Desde tiempos inmemorables, muchas personas han buscado
el poder de la magia, para adquirir el dominio sobre las demás
personas, superar las limitaciones humanas, poner a su servicio las
fuerzas de la naturaleza y así, asegurar su satisfacción
personal frente a las dificultades que la vida presenta a los seres
humanos.
Buscando alcanzar el poder mágico, los alquimistas trataban de
trasformar el plomo en oro. En vano intentaron descubrir la piedra filosofal
que transmutaba los metales en oro y encontrar el elíxir de larga
vida.
Todas las enseñanzas de la magia, de la alquimia, de la filosofía
o de las religiones, son realmente simbólicas e igualmente valiosas,
ya que todas, en el fondo buscan exactamente lo mismo... llegar a conectar
el centro de Amor en los estudiantes, los discípulos y los fieles
o devotos. Sin embargo, surge el fanatismo de la ignorancia del ser
humano, como un proceso también natural.
El Amor es la ley superior de todas las leyes, es el centro al cual
todas las demás fuerzas obedecen, es la radiancia de la luz que
nunca puede dar sombra, es la luz dorada del padre que ilumina el universo
desde el interior de los átomos. Su radiancia jamás puede
ser apagada, pero la ignorancia construye capas tan densas que no dejan
pasar la luz eterna del amor, igual a como las nubes no dejan pasar
el calor y la luz del sol.
La Luz Dorada del Amor irradia desde su centro en el interior de la
materia y a ella obedece toda vida y toda experiencia, mas su irresistible
poder, por no ser una fuerza, no puede ser alcanzado mediante la fuerza.

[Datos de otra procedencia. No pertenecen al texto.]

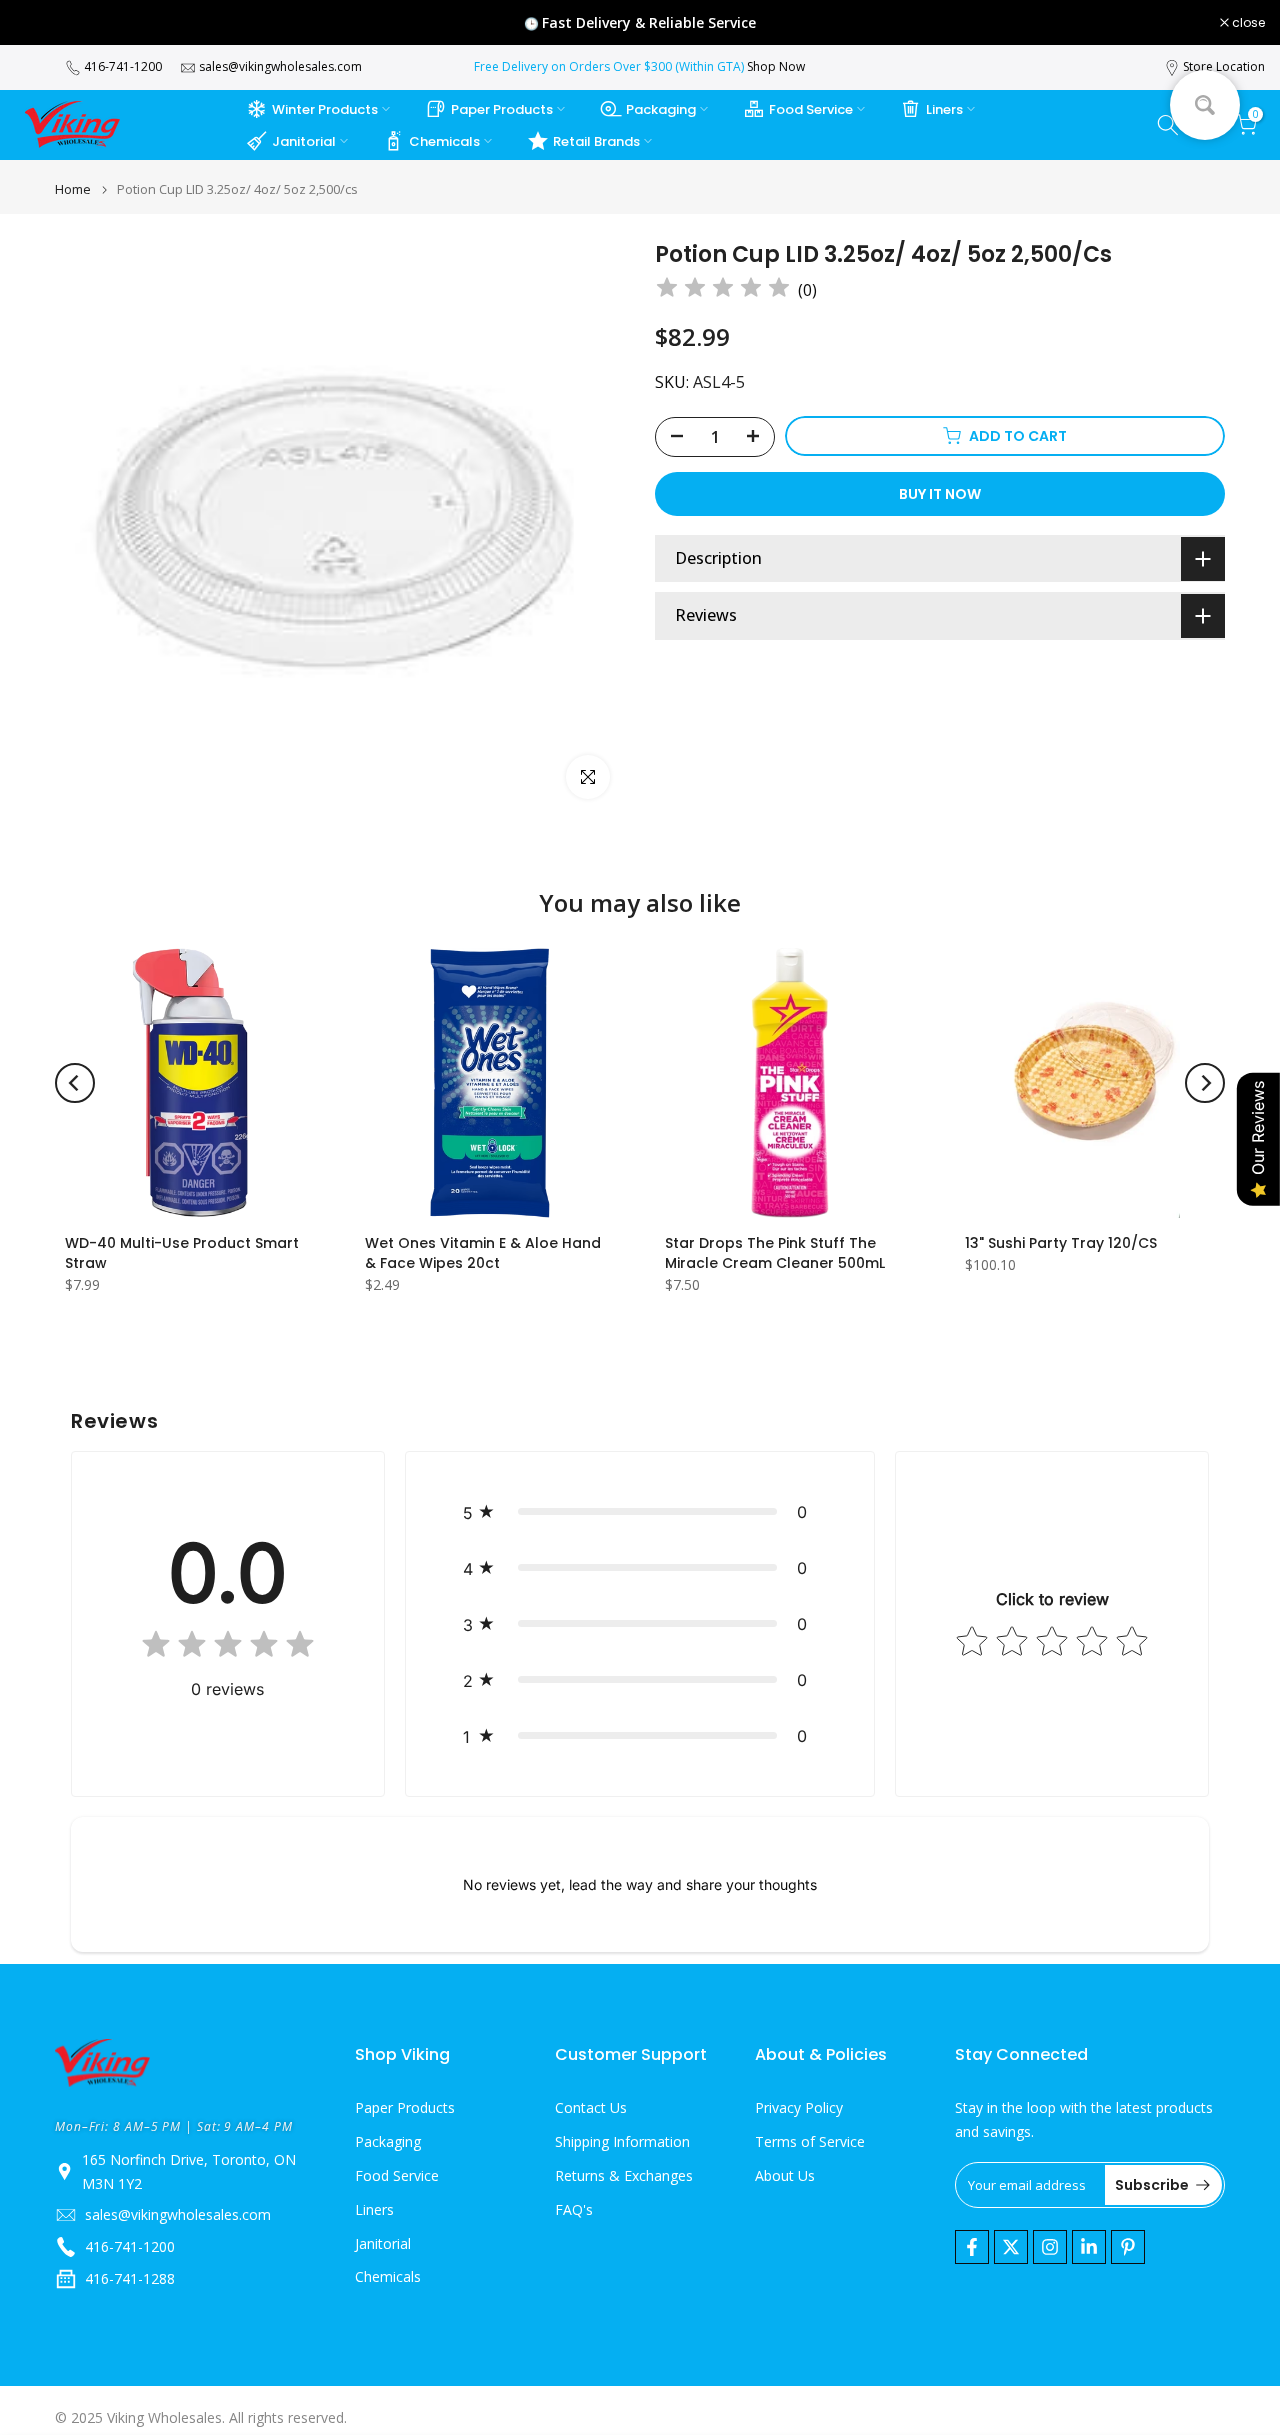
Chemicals (444, 141)
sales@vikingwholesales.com (280, 66)
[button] (640, 1512)
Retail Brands (596, 141)
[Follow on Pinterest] (1128, 2247)
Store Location (1224, 66)
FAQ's (574, 2209)
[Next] (1205, 1083)
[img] (723, 290)
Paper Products (502, 109)
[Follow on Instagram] (1050, 2247)
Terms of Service (810, 2141)
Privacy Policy (799, 2107)
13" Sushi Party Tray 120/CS (1061, 1243)
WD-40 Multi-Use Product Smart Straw (182, 1253)
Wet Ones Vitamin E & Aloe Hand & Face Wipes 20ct (483, 1253)
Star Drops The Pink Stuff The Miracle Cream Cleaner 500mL (775, 1253)
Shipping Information (622, 2141)
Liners (944, 109)
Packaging (661, 109)
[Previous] (75, 1083)
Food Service (811, 109)
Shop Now (776, 66)
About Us (785, 2175)
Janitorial (304, 141)
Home (73, 189)
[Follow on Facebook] (972, 2247)
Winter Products (325, 109)
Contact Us (591, 2107)
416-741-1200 (123, 66)
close (42, 23)
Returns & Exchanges (624, 2175)
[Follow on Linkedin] (1089, 2247)
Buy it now (940, 493)
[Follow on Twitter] (1011, 2247)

Sólo se puede llegar a ella a través de la comprensión,
la paz, la serenidad, el servicio y las relaciones. Por esta razón,
muy pocos de los magos y alquimistas lograron realmente alcanzar este
poder, puesto que trataban de forzar la naturaleza, en vez de apoyarse
en ella.
El oro, la luz dorada, la radiancia absoluta, no es necesario buscarla,
no se puede encontrar, ni transmutar lo denso en luz, puesto que la
oscuridad no existe, que solo es el resultado de no dejar pasar la luz,
pero la luz no puede ser apagada y la oscuridad no puede existir donde
está la luz.
El secreto del mago es no ceder energía interna a los objetos,
personas o situaciones externas, sino permitir que su energía
alcance el nivel normal de radiancia y la frecuencia del centro de
amor.
Entonces, se une a su centro superior y actúa desde allí
para sorprenderse el mago de como todas las fuerzas obedecen al amor,
de que las Leyes Universales están a su favor y todas sus facultades
latentes se van despertando paulatinamente, ante el poder irresistible
del Amor. Realmente, éste era el propósito de la magia.
El trabajo del mago consiste en aprender
a manejar su energía
interna, frente a todas las situaciones del mundo externo, de
tal forma que ningún evento o circunstancia llegue a alterar
su perfecto equilibrio interno. De esta manera, el mago logra mantenerse constantemente
conectado a su propio centro de amor y entra en resonancia con los niveles
superiores del universo, y poco a poco va trascendiendo los niveles
densos de la materia.
El ejercicio de la magia requiere que el discípulo aproveche
todas las circunstancias de la vida cotidiana, y las vea como la gran
oportunidad para entrenarse en el manejo de su preciosa energía
interna.
El practicante de magia, en primer lugar desarrolla su entendimiento
y reorganiza su mundo mental, mediante el estudio de las leyes que rigen
la naturaleza, la ciencia, la tecnología, las relaciones, la
filosofía y el pensamiento, para lograr -en segundo lugar-, que
su mente intelectual y lógica, acepte la importancia de realizar
una serie de ejercicios y prácticas que llevan al desarrollo
de la habilidad para manejar voluntariamente su energía, de forma
tal, que finalmente llega a conectar su centro de radiancia y convertirse
en un ser iluminado, en un Mago de Amor.